Task directions: Would you copy only the lines below, beginning with the one that contains "我们的少年时代2 (1035, 771)" and running through the last entry line?

________________________________________

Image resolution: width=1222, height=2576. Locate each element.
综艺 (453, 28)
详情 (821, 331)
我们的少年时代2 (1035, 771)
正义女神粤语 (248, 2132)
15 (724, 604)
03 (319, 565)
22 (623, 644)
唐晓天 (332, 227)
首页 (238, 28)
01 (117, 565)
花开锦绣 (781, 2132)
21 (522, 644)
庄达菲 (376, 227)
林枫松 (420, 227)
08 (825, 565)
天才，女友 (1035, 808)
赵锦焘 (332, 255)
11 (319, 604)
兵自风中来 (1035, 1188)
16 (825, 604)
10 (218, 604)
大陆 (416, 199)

________________________________________

Final answer:
我们的少年时代2 (1035, 771)
正义女神粤语 (248, 2132)
15 (724, 604)
03 (319, 565)
22 (623, 644)
唐晓天 (332, 227)
首页 (238, 28)
01 (117, 565)
花开锦绣 (781, 2132)
21 (522, 644)
庄达菲 (376, 227)
林枫松 (420, 227)
08 (825, 565)
天才，女友 (1035, 808)
赵锦焘 (332, 255)
11 (319, 604)
兵自风中来 (1035, 1188)
16 (825, 604)
10 (218, 604)
大陆 (416, 199)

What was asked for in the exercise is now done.